◆ WORK TASK: Could you retype only the lines from the one containing "This screenshot has width=815, height=543." through the final line of the entries, both included, skipping any images?

◆ AVAILABLE DATA:
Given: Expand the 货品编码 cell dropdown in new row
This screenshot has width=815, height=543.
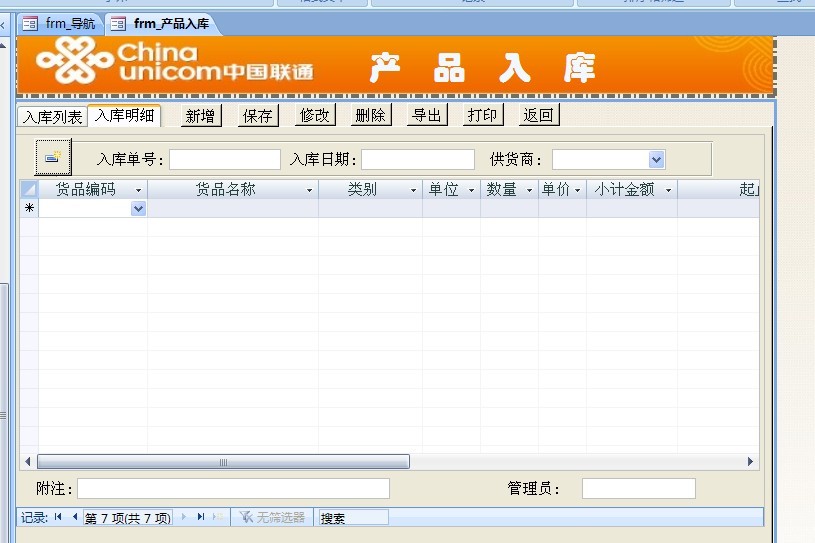Looking at the screenshot, I should point(138,209).
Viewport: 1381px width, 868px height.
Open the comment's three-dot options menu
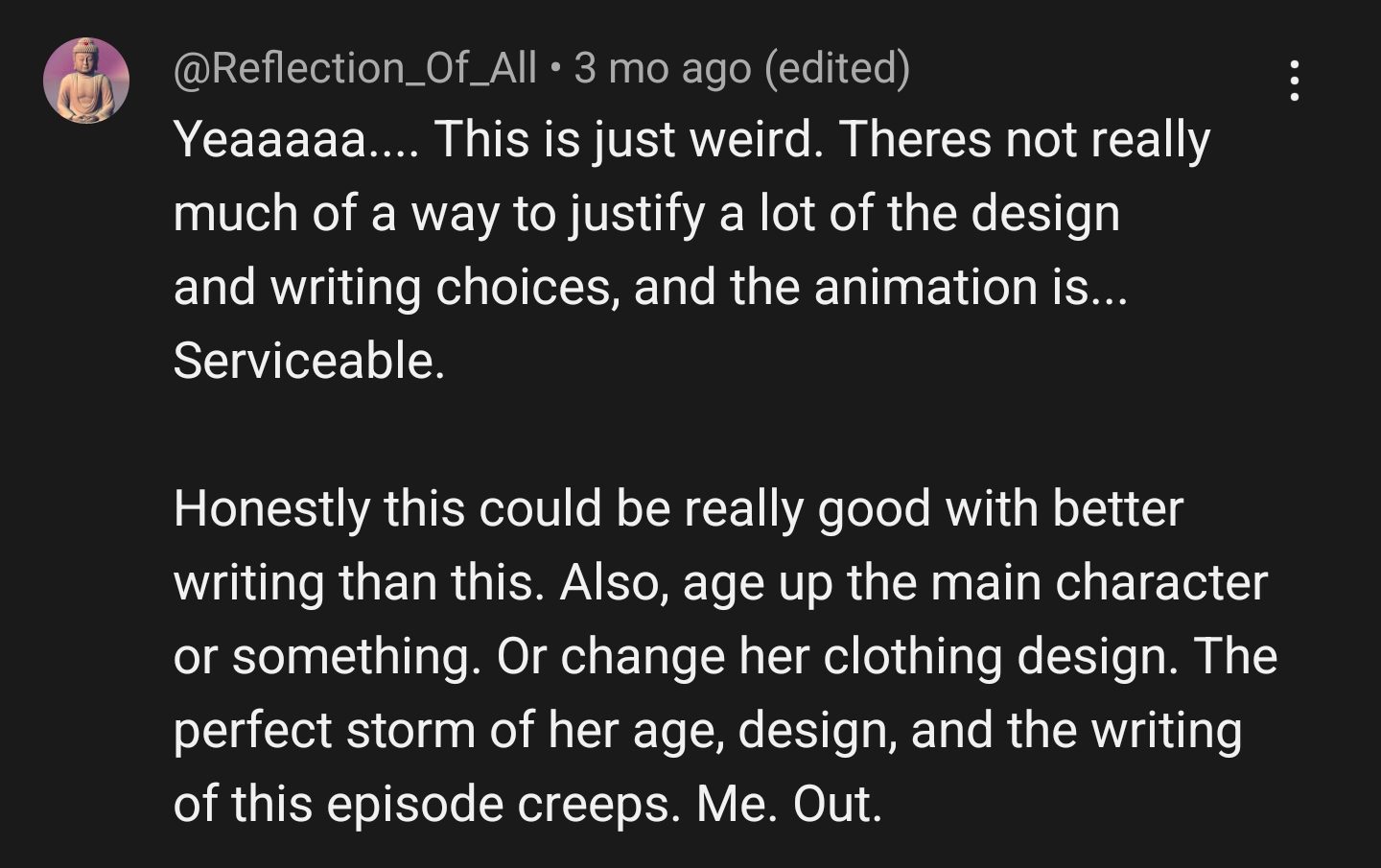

◆ YOUR RESPONSE:
This screenshot has width=815, height=543.
Looking at the screenshot, I should point(138,209).
Viewport: 1381px width, 868px height.
Open the comment's three-dot options menu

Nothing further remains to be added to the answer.